**What is required**
Starting at the line that contains "Instruction: Click first", write out each line through the end of the data below, exactly as it stands. Skip any pictures.

Stored items
BEGIN
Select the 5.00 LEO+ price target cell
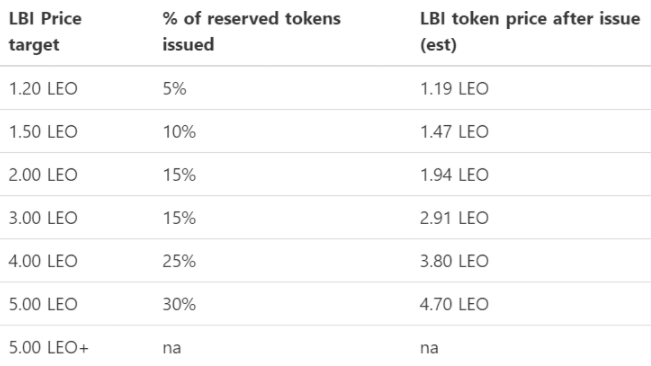This screenshot has height=366, width=651. coord(49,348)
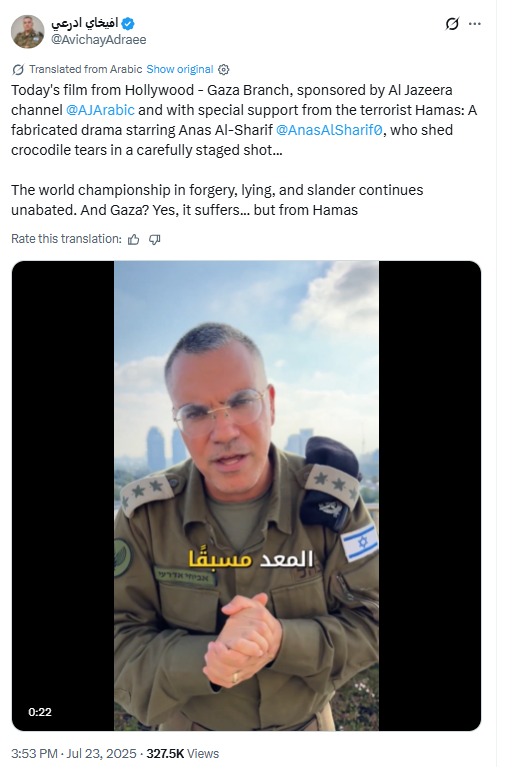The width and height of the screenshot is (506, 767).
Task: Click the 327.5K Views count
Action: click(183, 753)
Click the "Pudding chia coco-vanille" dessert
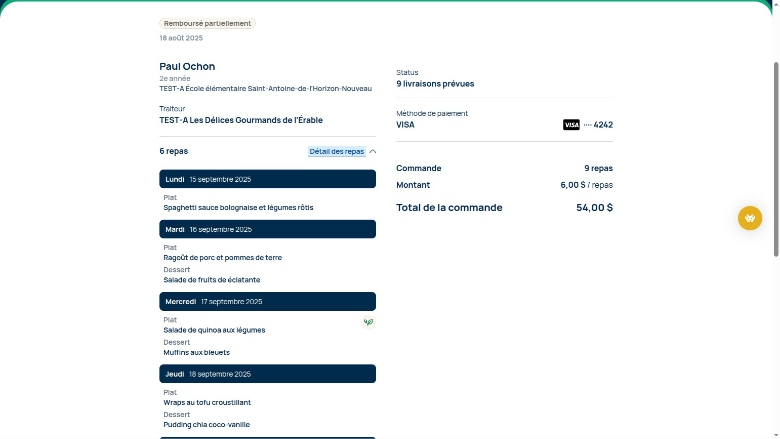 (206, 425)
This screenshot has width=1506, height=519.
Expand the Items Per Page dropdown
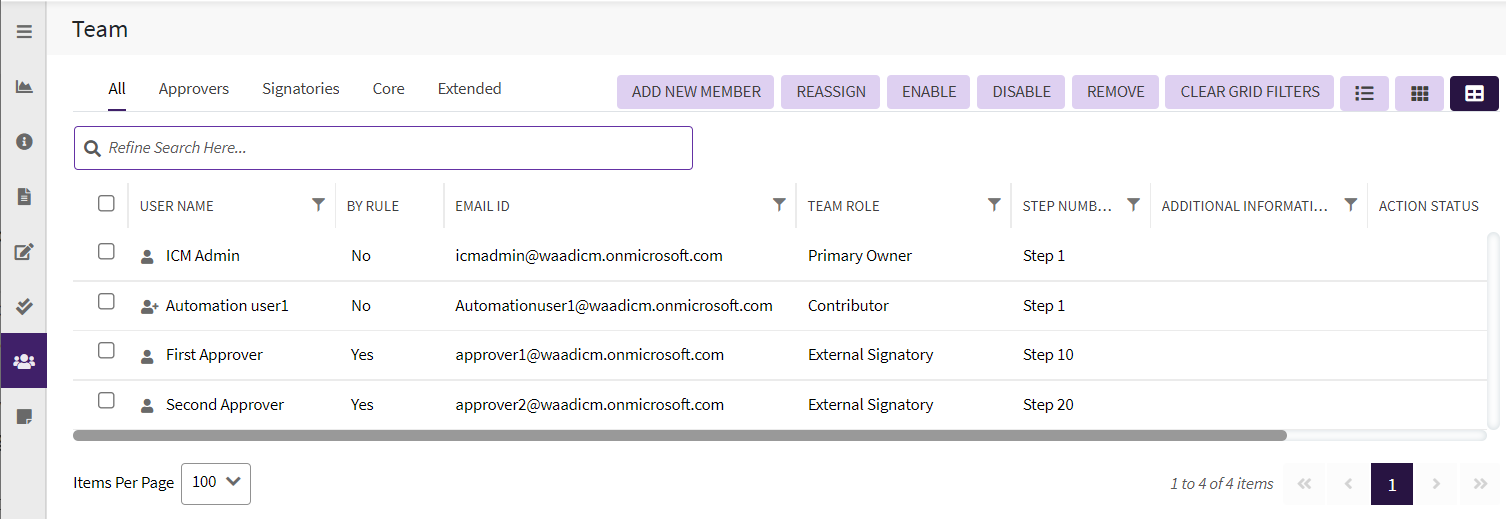(x=216, y=483)
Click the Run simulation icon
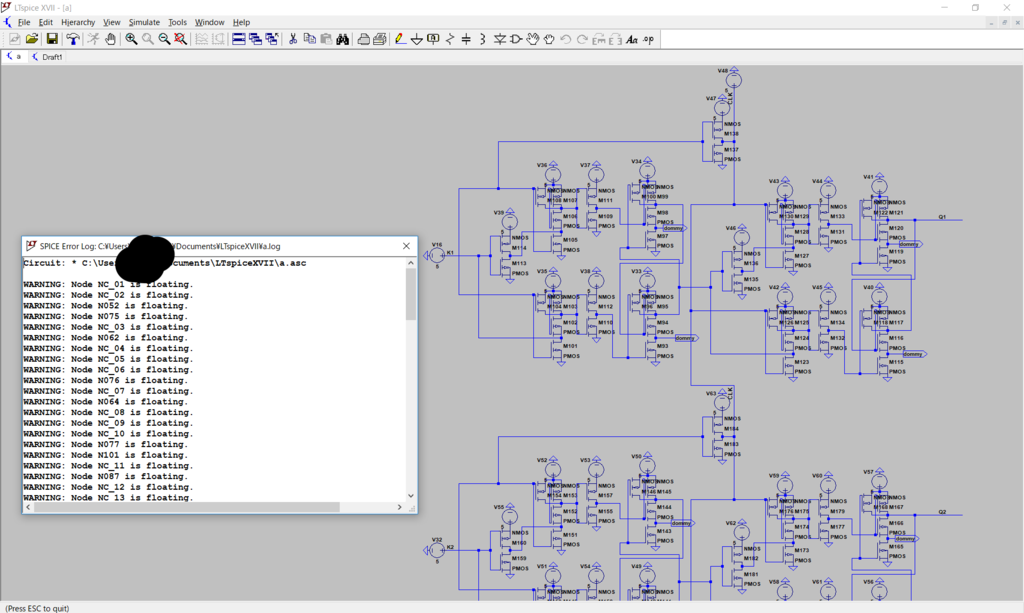This screenshot has height=613, width=1024. pyautogui.click(x=93, y=39)
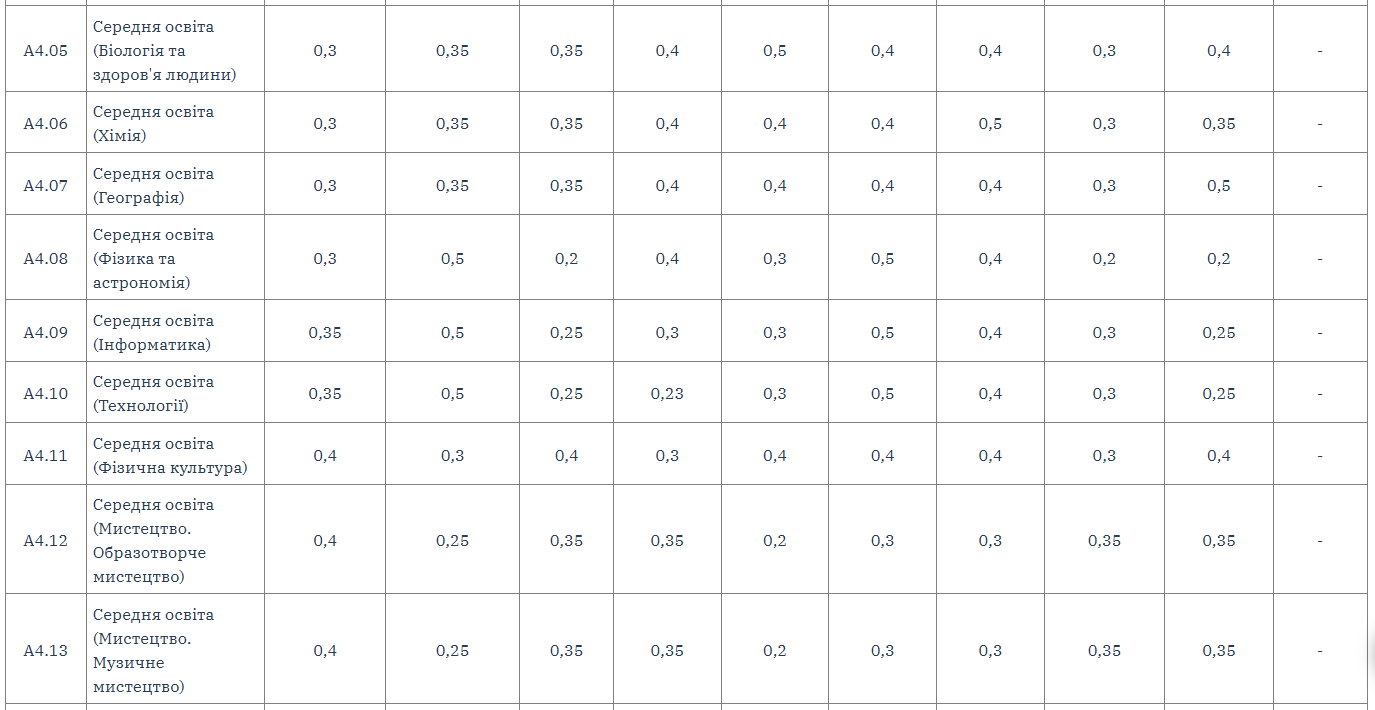Click the A4.13 code cell
Image resolution: width=1375 pixels, height=710 pixels.
(x=46, y=650)
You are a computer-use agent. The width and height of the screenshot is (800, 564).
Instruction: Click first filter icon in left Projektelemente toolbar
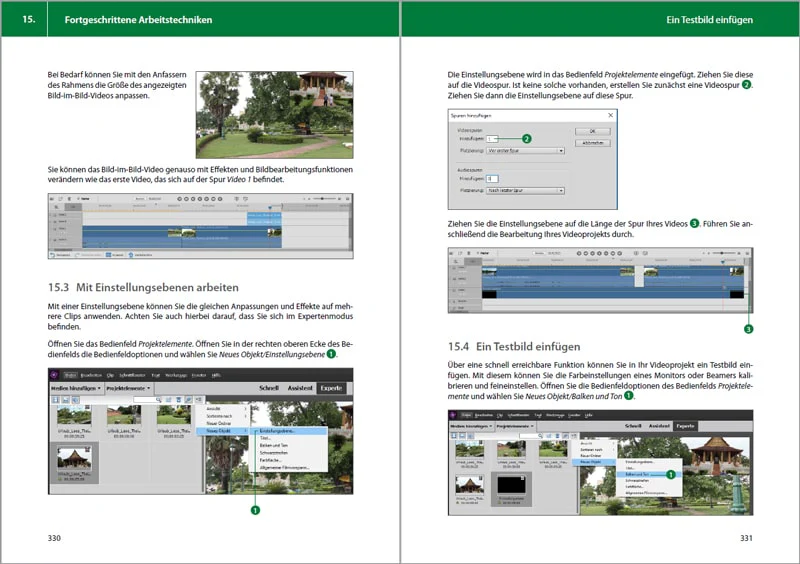coord(55,400)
END
**Answer to this task**
Instruction: Click first filter icon in left Projektelemente toolbar
coord(55,400)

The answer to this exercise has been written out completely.